News

Andre Brown Exiled to 30 years in federal prison for use of a firearm in a drug related murder


Dispute Over Drug Territory Led to the Murder

FOR IMMEDIATE RELEASE
December 11, 2008

Baltimore, Maryland - U.S. District Judge Richard D. Bennett sentenced Andre Brown, also known as “Fat Eric,” age 30, of Baltimore, today to 30 years in prison, followed by three years of supervised release, for use of a firearm in a drug trafficking crime resulting in death, announced United States Attorney for the District of Maryland Rod J. Rosenstein.

“Crimes get solved when we treat every prosecution as a part of a bigger picture instead of a stand-alone case,” said U.S. Attorney Rod J. Rosenstein. “This case reveals a lot about why there are so many murders in Baltimore, but it also proves that we can track down the killers and hold them accountable through coordinated intelligence-gathering and proactive investigations.”

According to the statement of facts presented to the court as part of the guilty plea, from at least 1996 through December 2001, Jermaine Bell was the leader of a narcotics trafficking organization known as “R-N-G” which distributed heroin, cocaine and crack cocaine at multiple street-level shops in the vicinity of Reisterstown Road and Gwynn Falls Parkway in Baltimore City. The heroin was sold under a number of brand names, including “Brick City” and “Black and White.” During a dispute over drug territory, Bell issued contracts for the murder of the leader of a rival drug organization and his associates, including a $25,000 contract for the murder of Angelo Stringfellow.

On June 26, 2001, Sean Victor Sterling drove Brown and several other co-conspirators to look for Angelo Stringfellow so they could kill him. According to the statement of facts and witness testimony at Sterling’s trial, using guns hidden in the sun roof of Sterling’s car, Brown and a co-conspirator shot Stringfellow after they found him sitting in a car near “Club Bunns” in the 600 block of West Lexington Street. Sterling drove the co-conspirators away from the scene. Stringfellow died several hours later from multiple gunshot wounds to the head and body. A woman standing outside the car was also shot and wounded.
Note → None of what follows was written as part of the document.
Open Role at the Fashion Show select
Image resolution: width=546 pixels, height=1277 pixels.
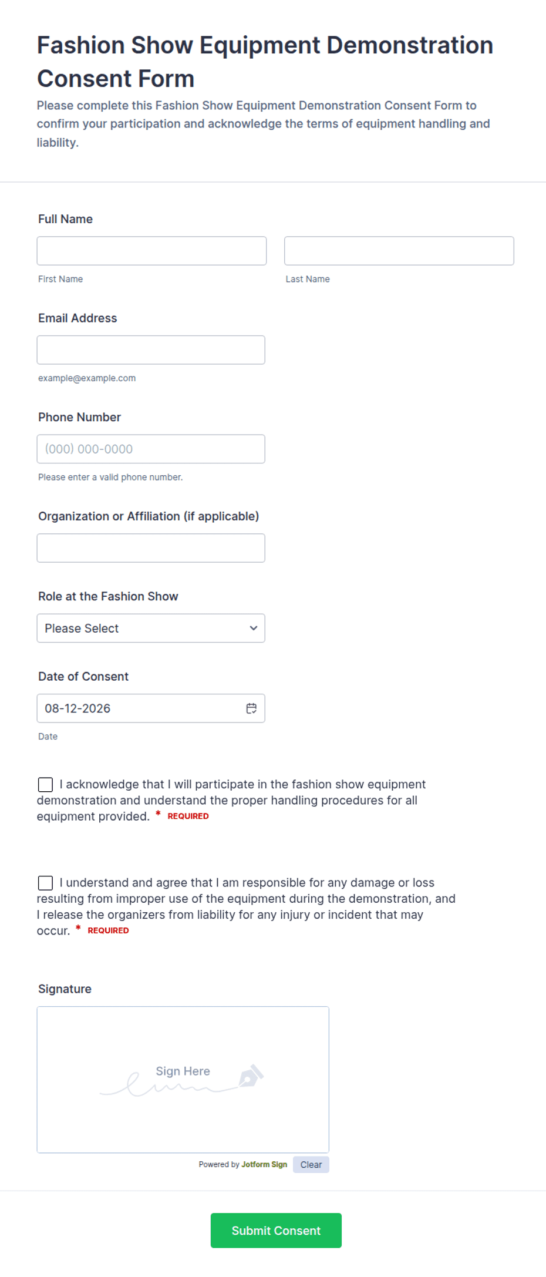tap(151, 628)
Jermaine Bell, age 33, of Baltimore, pleaded guilty to the same charge in relation to the murder of Angelo Stringfellow. Sean Sterling, age 31, of Parkville, was convicted by a federal jury of two counts of use of a firearm in a drug trafficking crime resulting in death, including the murder of Angelo Stringfellow. Bell and Sterling face a maximum sentence of life in prison at their sentencing, scheduled for December 23, 2008 at 2:00 p.m. and February 19, 2009 at 3:30 p.m., respectively. The remaining co-defendants have all pleaded guilty to their roles in murders related to the R-N-G drug organization.

United States Attorney Rod J. Rosenstein thanked Baltimore City State’s Attorney Patricia C. Jessamy and the Baltimore City State’s Attorney’s Office - Homicide Division, the Bureau of Alcohol, Tobacco, Firearms and Explosives and the Baltimore Police Department for their assistance in the investigation and prosecution. Mr. Rosenstein commended Assistant U.S. Attorneys Jason Weinstein, Tonya Kelly Kowitz and Gregory Welsh, who prosecuted the case.